### WHAT YOU WILL DO
Shift the answers in the material below by 20. Copy out every line from the line with "Task: Click the help question mark icon" up to and including the line with "Action: [x=1295, y=21]", adding 20 to each coordinate value in the answers and leaving everything else, including all other numbers, unchanged.

### SUPPLIED INFORMATION
* * *
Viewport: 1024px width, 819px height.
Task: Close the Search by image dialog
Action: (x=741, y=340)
* * *
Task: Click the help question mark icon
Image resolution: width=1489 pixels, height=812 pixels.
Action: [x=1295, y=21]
* * *
### EXERCISE SOLUTION
Task: Click the help question mark icon
Image resolution: width=1489 pixels, height=812 pixels.
Action: [x=1315, y=41]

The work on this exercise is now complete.